Point of sale rules too simplistic: Expert

By Mark Noble | June 9, 2008 | Last updated on June 9, 2008
3 min read
The Canadian Securities Administrators’ National Instrument 81-406 is too simplistic and will cause a logistical headache for the primary distributor of investment funds, says a noted securities lawyer.

Announced last year, one of the lynchpins of NI 81-406’s 216-page proposal is the implementation of a fund-facts document that must be shown to a client before the sale of not only mutual funds, but segregated funds as well.

The two-page fund-facts document is written at a grade five level and is supposed to include basic information about the fund as well as about the advisor and fund companies’ compensation. An announcement about whether NI 81-406 will be enacted is expected later this month.

At a presentation on Friday before the Strategy Institute’s Compliance Readiness Strategies for Investment Council Portfolio Managers conference, Rebecca Cowdery said the CSA’s proposed legislation seems to have been made in a vacuum, without taking into consideration other rules already governing the fund industry or the fact the majority of fund sales are conducted by advisors.

“There is no acknowledgement of the important role of a dealer. You can’t buy a fund without going to a dealer. There are all sorts of regulations for mutual fund dealers,” said Cowdery, partner with Borden Ladner Gervais’ investment management group. “The MFDA regulates mutual fund dealers. They’ve got to do suitability — according to a recent 28-page MFDA suitability notice — they’ve got to recommend the fund that is suitable for your investment. What are you going to get from a two-pager that’s written at a grade five writing level?”

Other registration reform information will also be associated with NI 31-103, which the CSA wants to have implemented by March of 2009. Cowdery says there is criticism about why the fund-fact document is being developed separately from this legislation as well. Rather, it would make more sense to have the point of sale disclosure documents harmonized with the know-your-client process.

“There is an assumption that investors will make better decisions based on a two-pager that is too simplistic to give much information, let alone effective information,” she said.

There are also the logistics of delivery of the fund-fact document, which once again seems to disregard the dealer model. Cowdery says the point-of-sale rules will require a fund-fact document for not only every mutual fund mandate, but also every class. They must be physically shown to the investor before purchasing.
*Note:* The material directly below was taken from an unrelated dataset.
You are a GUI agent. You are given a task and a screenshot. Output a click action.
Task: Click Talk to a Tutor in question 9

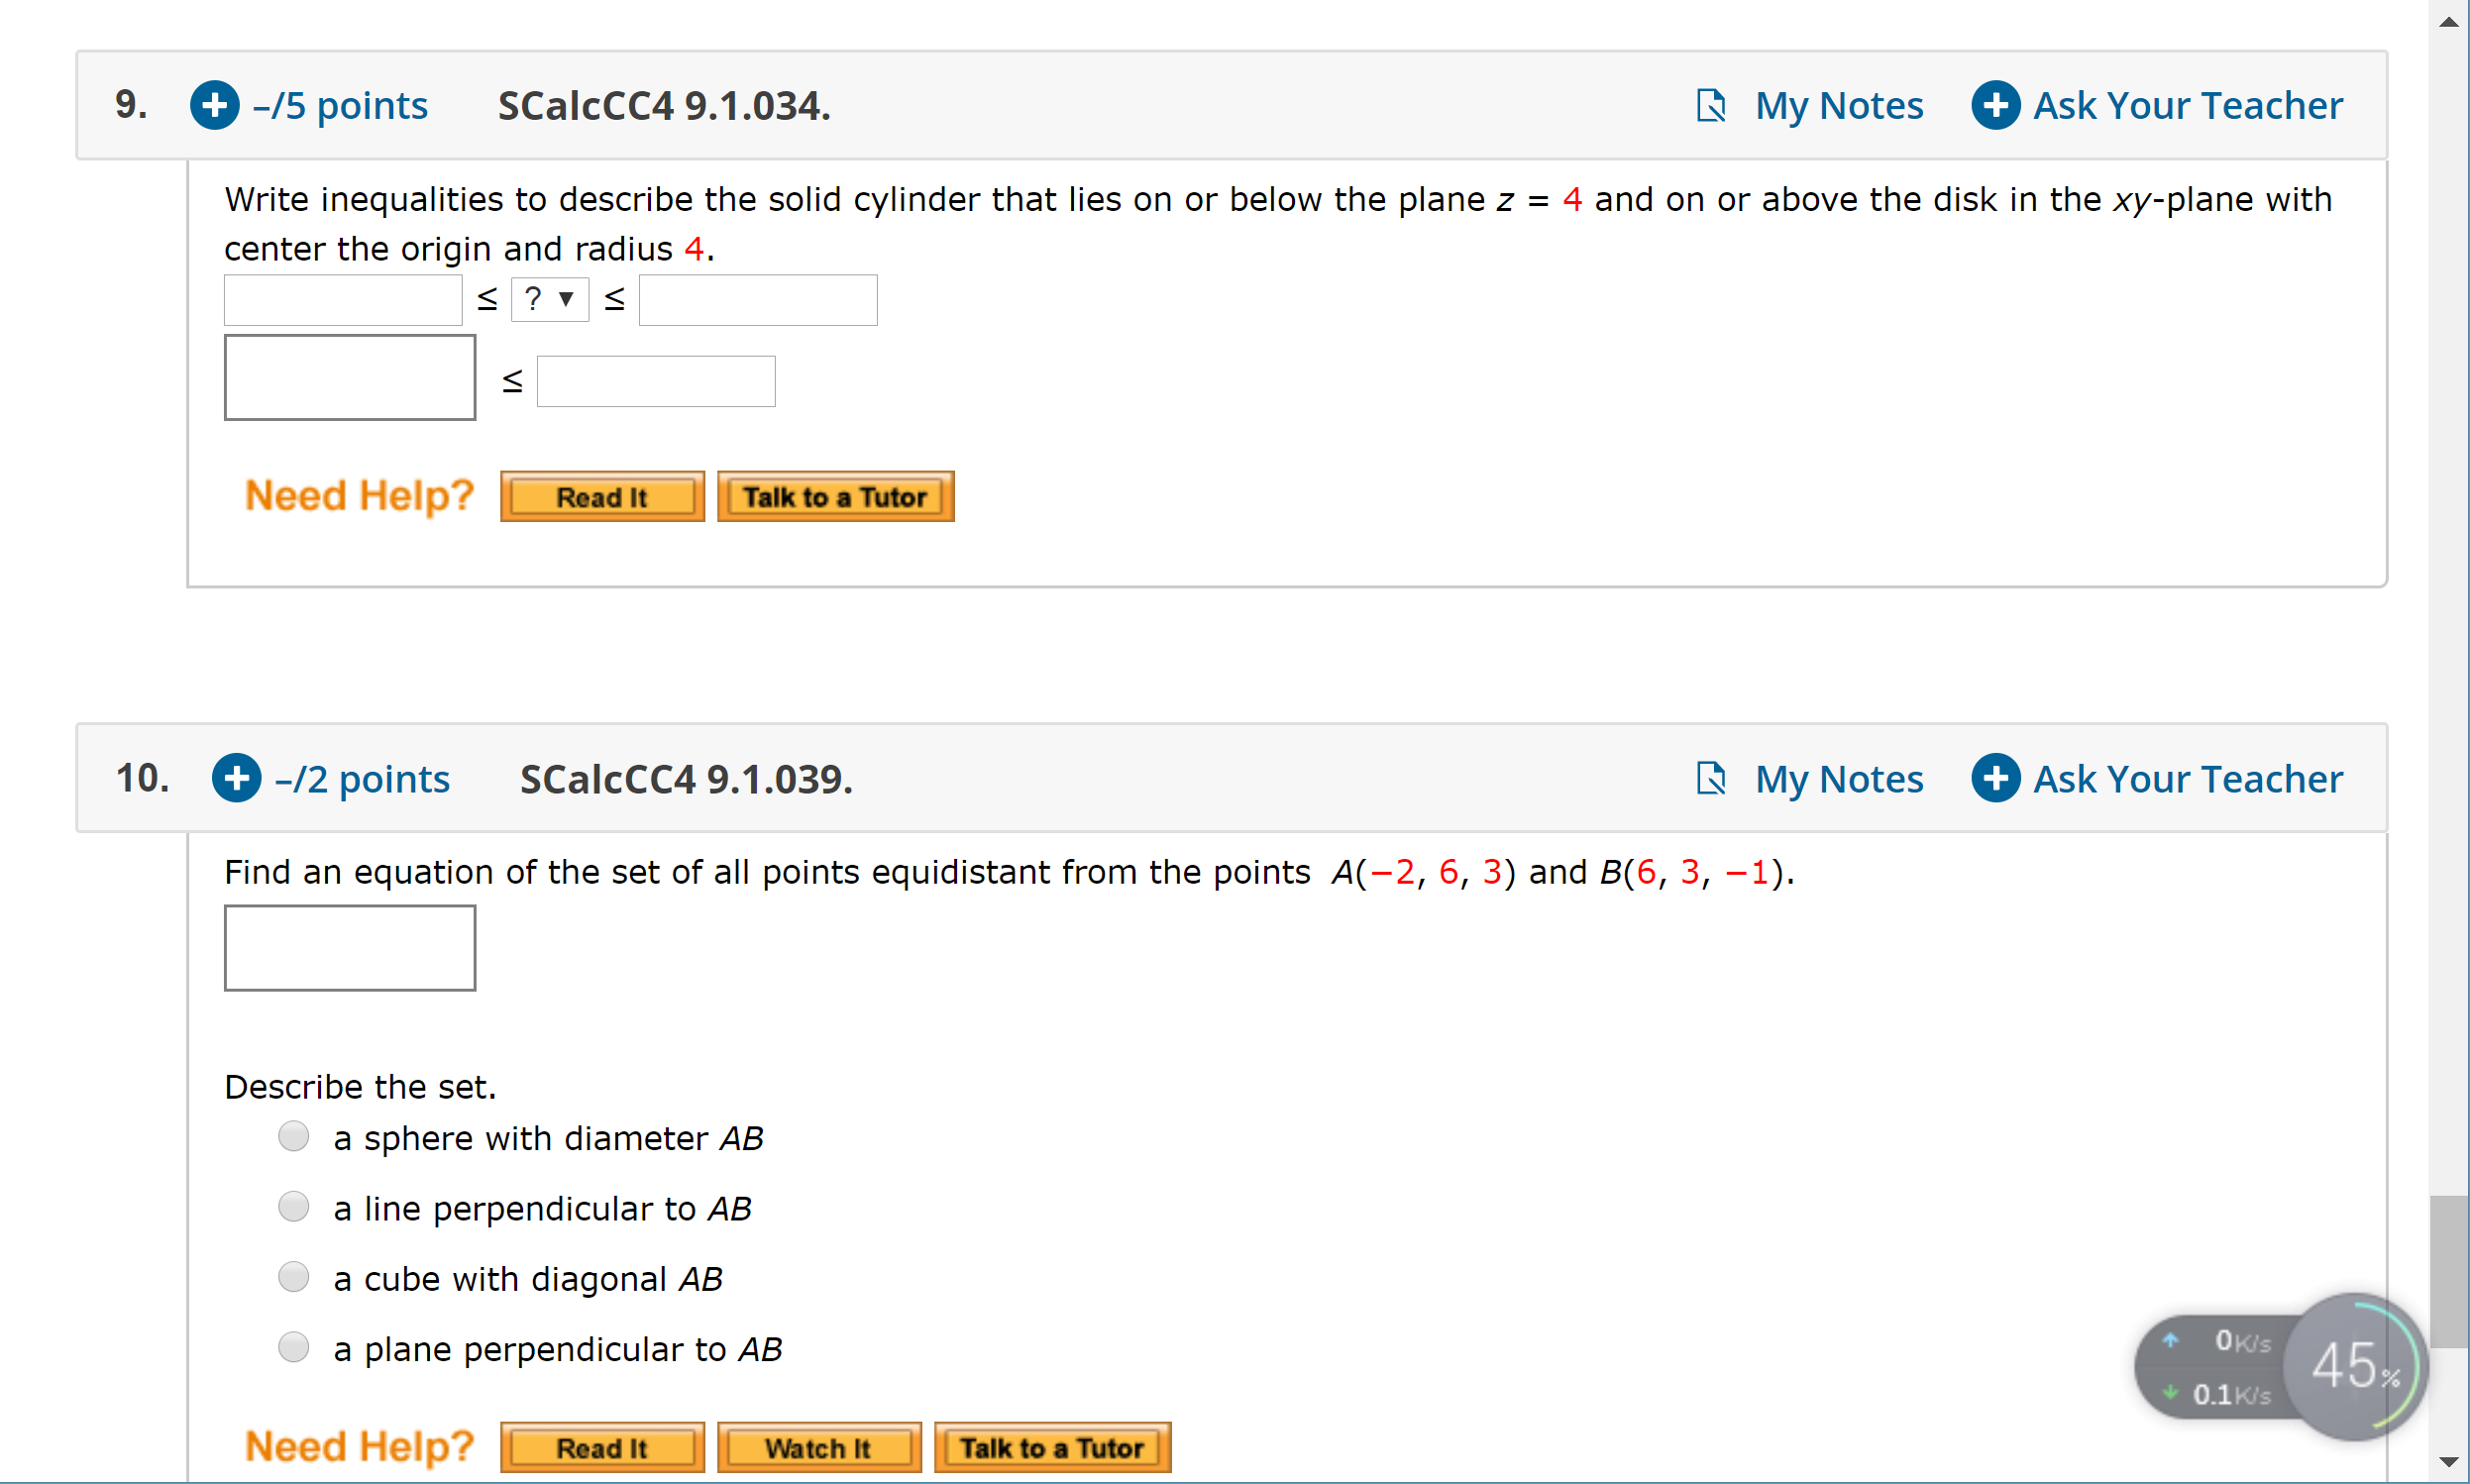pyautogui.click(x=835, y=496)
For a larger fund company with a multitude of mandates and classes, this could mean producing more than 2,500 unique fund-fact documents. An advisor will have to have hundreds of paper fund-fact documents on hand.

Cowdery also notes the insistence on physical paper seems an archaic rule for an increasingly electronic environment.

“When dealers are going out to their clients are they supposed to bring 200 of these fund-fact documents with them?” she said. “Is that really true, do investors want a piece of paper to read over? Why is this just for mutual funds?”

That’s Cowdery’s other major concern — regulators are unfairly burdening mutual funds, which are a continuous offering. Mutual funds are being held to onerous disclosure standards not even required in the publicly traded securities market, which most of the disclosure concepts were derived from.

“An investor buying a mutual fund will have different remedies than somebody who bought an investment fund on the secondary market,” she said. “[Traditionally] if you redeem a mutual fund you would have no rights. It’s built into the statute now that there is liability when an investor wants to redeem, and there is misrepresentation in any of the continuous disclosure documents including sales communication. That redeeming investor will be able to use that right to sue for damages.”

Although admitting it may be a bit of a “doomsday” scenario, Cowdery doesn’t believe it’s outside the realm of possibility mutual funds will cease to be a staple investment product for some, if the point-of-sale rules are implemented as is.

“If they keep focusing on the mutual funds and segregated funds, you know what dealers are going to focus on?” she asked. “They’re going to focus on something that is easier to sell. They are going to recommend something that’s easier to recommend.”